Impact on nitrifiers of full-scale bioaugmentation.

Nitrifiers are the slowest growing bacteria used in conventional biological wastewater treatment. Furthermore, their growth rate is seriously hampered by low temperature. As a result, the volume needed for nitrification dominates the volume of the biological reactors at a wastewater treatment plant. As a way of enhancing nitrification and reducing this volume, bioaugmentation can be used. Nitrifiers from a side-stream plant can be inoculated to the mainstream process, which is thereby boosted. The effect of bioaugmentation can be measured in different ways. This full-scale study focuses on the effect of bioaugmentation from a microbial point of view by using 16S rRNA amplicon sequencing. The study reveals how bioaugmentation increases the diversity of nitrifiers in the mainstream process and in the side-stream plant; that the abundance of nitrifiers is increased in the mainstream process; the interaction between nitrifiers from the side-stream plant and mainstream process; and the effect of bioaugmentation on nitrifying genera and species over time. To our knowledge, this detailed microbial information on nitrifying species during a full-scale bioaugmentation study has not been presented before.

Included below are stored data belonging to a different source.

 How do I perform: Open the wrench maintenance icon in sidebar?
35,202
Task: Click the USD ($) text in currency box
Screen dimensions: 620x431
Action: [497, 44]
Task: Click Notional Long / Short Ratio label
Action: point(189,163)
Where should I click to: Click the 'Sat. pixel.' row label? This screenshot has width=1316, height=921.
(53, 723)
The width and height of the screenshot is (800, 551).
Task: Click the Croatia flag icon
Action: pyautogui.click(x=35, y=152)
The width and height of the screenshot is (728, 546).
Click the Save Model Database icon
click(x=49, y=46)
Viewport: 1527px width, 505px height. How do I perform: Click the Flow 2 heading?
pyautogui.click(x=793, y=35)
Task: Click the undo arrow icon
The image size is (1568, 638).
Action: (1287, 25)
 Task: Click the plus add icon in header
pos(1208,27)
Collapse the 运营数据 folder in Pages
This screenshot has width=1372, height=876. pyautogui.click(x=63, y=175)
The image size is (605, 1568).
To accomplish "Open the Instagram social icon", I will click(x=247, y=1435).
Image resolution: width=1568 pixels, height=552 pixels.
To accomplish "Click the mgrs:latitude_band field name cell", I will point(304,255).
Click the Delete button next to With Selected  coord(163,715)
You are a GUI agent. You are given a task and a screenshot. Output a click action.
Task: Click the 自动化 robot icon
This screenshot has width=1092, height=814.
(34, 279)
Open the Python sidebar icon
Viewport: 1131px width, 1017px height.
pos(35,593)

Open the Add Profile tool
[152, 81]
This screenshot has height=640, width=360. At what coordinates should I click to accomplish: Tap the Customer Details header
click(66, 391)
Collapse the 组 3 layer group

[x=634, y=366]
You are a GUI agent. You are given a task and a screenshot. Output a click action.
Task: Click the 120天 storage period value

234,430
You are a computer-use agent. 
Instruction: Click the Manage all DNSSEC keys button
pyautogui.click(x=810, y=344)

Promotion of nitrifiers through side-stream bioaugmentation: a full-scale study.

Bioaugmentation of nitrifiers from a side-stream treatment is an efficient method for boosting the mainstream process at a wastewater treatment plant (WWTP). Although this technology has been known for several years, the number of full-scale applications for it is limited. For a WWTP approaching its critical nitrogen load capacity, the benefits are doubled if the introduced side-stream treatment for digester supernatant is combined with bioaugmentation. Not only is the nitrogen load to the mainstream process decreased by 10-25%, but the mainstream process is also boosted with nitrifiers, increasing the nitrifying capacity. In this full-scale study, the increment of the nitrification rate is examined in the mainstream process at different temperatures and at different flow rates of returned activated sludge to the side-stream treatment. Our results show that the nitrification rate in the mainstream process was increased by 41% during the coldest period of the study, implying that the examined WWTP could treat considerably higher nitrogen loads if bioaugmentation were permanently installed.

Dynamic modelling of nitrous oxide emissions from three Swedish sludge liquor treatment systems.

The objective of this paper is to model the dynamics and validate the results of nitrous oxide (N2O) emissions from three Swedish nitrifying/denitrifying, nitritation and anammox systems treating real anaerobic digester sludge liquor. The Activated Sludge Model No. 1 is extended to describe N2O production by both heterotrophic and autotrophic denitrification. In addition, mass transfer equations are implemented to characterize the dynamics of N2O in the water and the gas phases. The biochemical model is simulated and validated for two hydraulic patterns: (1) a sequencing batch reactor; and (2) a moving-bed biofilm reactor. Results show that the calibrated model is partly capable of reproducing the behaviour of N2O as well as the nitritation/nitrification/denitrification dynamics. However, the results emphasize that additional work is required before N2O emissions from sludge liquor treatment plants can be generally predicted with high certainty by simulations. Continued efforts should focus on determining the switching conditions for different N2O formation pathways and, if full-scale data are used, more detailed modelling of the measurement devices might improve the conclusions that can be drawn.

Oxygen-induced dynamics of nitrous oxide in water and off-gas during the treatment of digester supernatant.

Nitrous oxide (N(2)O) is a potent greenhouse gas and of special concern in wastewater treatment. It is formed in biological wastewater treatment under both aerobic and anaerobic conditions. A major reason for high N(2)O emissions is low oxygen concentration during nitrification. In this full-scale study of N(2)O emissions from a sequencing batch reactor for treating digester supernatant, the oxygen concentration was reduced stepwise to investigate how N(2)O emissions were influenced. N(2)O concentrations were measured online in water and off-gas. A distinct relationship was found between low oxygen concentration and high N(2)O emissions. N(2)O was formed in water during both nitrification and denitrification. Decreased oxygen concentration during nitrification led to increased nitrite concentration, which in turn led to increased N(2)O concentration in the subsequent denitrification phase. When the nitrification resumed, accumulated N(2)O was stripped off to the atmosphere. Very high concentrations of N(2)O, over 56,000 ppmv, were measured in the off-gas. Furthermore, the maximum amount of N(2)O emitted during one cycle corresponded to 107.6% of the total nitrogen load (21.9% of total nitrogen present in the bulk liquid at the beginning of the cycle). This is among the highest emission levels ever measured from a full-scale municipal plant for digester supernatant.